Les premiers numériciens

   Depuis 1950 en effet, de jeunes professeurs de mathématiques se sont investis dans le calcul, à la fois par intérêt intellectuel et pour répondre à la demande de l'ingénierie électrique et mécanique. Dans quelques universités (Grenoble, Toulouse, puis Paris, Nancy, Lille et d'autres), ils créent des services de calcul, équipés d'abord de petites machines de bureau, ensuite de calculateurs électroniques. Aux cours existants de mathématiques appliquées, de probabilités ou de mécanique des fluides, ils ajoutent une spécialité qui est en plein renouvellement à l'étranger : l'analyse numérique, pour perfectionner les méthodes de calcul et les adapter à la puissance inédite des nouvelles machines [2]. Enfin ils constituent des équipes de recherche dans ce domaine, ce qui leur permet de former des assistants et d'obtenir des contrats pour financer des thèses et de nouveaux équipements. Un processus cumulatif de développement s'engage ainsi. Par effet boule de neige, en partant d'un seul maître de conférences (l'équivalent de nos actuels professeurs de 2e classe), on arrive en une décennie à des instituts de calcul numérique dépassant parfois la centaine de membres permanents.

   Entre temps, suite au lobbying des universitaires modernisateurs qui s'activent sous le gouvernement Mendès-France, le Ministère de l'Éducation nationale a reconnu en 1956 ces enseignements en créant les premiers certificats d'analyse numérique au niveau licence et maîtrise, à Grenoble, Toulouse et Paris. Trois ans plus tard les premières chaires sont établies. Une nouvelle branche des mathématiques bourgeonne ainsi, avec sa société savante, sa revue trimestrielle, ses séminaires, puis son école d'été financée par l'EDF et le CEA. Si elle doit batailler pour faire admettre sa légitimité dans un milieu mathématicien dominé par Bourbaki, elle est fermement soutenue par des forces socio-économiques extérieures à l'Université. Dans les années 1960, ces cours se multiplient dans l'enseignement supérieur. Une véritable école française d'analyse numérique s'affirme et acquiert une stature internationale.

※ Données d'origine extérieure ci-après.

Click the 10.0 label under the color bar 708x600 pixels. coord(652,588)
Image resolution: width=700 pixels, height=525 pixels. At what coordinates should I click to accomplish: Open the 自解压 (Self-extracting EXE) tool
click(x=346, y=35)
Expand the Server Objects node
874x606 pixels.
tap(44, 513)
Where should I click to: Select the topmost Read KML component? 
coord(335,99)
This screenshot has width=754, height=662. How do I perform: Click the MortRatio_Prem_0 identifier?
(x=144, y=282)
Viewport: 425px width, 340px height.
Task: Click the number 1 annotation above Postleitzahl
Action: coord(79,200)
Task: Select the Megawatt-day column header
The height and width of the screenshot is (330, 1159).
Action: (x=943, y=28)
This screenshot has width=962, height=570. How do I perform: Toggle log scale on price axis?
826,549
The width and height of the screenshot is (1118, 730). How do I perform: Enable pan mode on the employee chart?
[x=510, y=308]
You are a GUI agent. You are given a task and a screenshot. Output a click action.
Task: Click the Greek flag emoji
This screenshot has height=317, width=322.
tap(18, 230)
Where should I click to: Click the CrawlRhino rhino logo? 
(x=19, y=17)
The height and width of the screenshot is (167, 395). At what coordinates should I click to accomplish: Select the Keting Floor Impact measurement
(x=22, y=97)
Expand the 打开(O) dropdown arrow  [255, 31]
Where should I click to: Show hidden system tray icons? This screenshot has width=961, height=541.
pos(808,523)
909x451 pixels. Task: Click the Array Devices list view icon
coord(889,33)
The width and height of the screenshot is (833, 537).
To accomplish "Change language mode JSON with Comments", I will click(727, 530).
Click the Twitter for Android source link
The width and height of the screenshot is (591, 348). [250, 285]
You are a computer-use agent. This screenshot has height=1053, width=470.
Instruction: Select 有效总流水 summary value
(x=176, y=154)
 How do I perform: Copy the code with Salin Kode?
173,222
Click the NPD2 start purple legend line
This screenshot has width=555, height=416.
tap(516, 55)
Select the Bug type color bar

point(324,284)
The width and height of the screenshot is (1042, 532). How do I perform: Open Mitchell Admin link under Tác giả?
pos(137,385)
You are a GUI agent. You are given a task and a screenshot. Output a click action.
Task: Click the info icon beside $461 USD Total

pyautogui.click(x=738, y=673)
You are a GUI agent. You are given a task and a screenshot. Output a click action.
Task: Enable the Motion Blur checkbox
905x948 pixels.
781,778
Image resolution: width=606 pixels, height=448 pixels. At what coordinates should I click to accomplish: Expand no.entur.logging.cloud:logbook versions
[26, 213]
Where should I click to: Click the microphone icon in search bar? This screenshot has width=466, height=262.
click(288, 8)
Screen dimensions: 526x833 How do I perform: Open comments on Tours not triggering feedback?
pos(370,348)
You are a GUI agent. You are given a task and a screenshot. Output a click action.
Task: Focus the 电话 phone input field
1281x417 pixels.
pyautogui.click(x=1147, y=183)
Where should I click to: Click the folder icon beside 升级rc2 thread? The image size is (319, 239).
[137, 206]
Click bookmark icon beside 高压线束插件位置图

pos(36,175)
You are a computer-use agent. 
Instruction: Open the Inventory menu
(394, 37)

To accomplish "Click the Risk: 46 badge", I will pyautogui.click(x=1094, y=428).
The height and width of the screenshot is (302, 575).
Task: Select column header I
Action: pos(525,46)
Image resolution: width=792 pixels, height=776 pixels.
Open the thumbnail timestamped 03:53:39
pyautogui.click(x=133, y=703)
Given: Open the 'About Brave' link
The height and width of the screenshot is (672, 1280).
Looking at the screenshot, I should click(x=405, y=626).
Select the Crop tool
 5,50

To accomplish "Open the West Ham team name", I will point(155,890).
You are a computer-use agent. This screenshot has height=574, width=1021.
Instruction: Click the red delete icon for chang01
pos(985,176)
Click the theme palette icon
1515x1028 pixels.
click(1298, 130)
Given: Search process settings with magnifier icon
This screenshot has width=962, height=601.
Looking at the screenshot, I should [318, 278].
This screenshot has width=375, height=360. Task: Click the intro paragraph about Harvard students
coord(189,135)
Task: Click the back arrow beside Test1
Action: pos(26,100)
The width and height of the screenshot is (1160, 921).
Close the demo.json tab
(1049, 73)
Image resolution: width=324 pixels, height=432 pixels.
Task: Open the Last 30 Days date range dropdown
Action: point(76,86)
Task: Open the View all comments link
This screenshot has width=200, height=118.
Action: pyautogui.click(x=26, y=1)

   Les ordinateurs et leurs méthodes d'emploi n'ont alors que le statut d'une technique. Une technique de pointe au service des sciences, et qui pose des problèmes stimulants à l'analyse numérique. On bricole des outils de programmation – assembleurs, premiers langages évolués – qu'il faut adapter à l'architecture particulière de chaque calculateur. Quant aux réflexions « cybernétiques », ce bouillon de culture de la fin des années 1940, elles ont été repoussées hors du champ scientifique, dans le terrain vague des spéculations fumeuses.

Intérêts croisés

   Pourtant des changements s'observent au début des années 1960. D'instruments scientifiques, les ordinateurs et leurs programmes deviennent aussi objets de recherches et d'enseignements théoriques. L'informatique va se constituer au croisement de savoirs et de projets très divers, qui s'y recomposeront. Aucune formation spécialisée n'étant disponible, les pionniers proviennent d'horizons variés – mathématiques, astronomie, électronique, voire philosophie ou linguistique – tout comme les premiers ordinateurs étaient assemblés avec des composants empruntés à diverses techniques préexistantes.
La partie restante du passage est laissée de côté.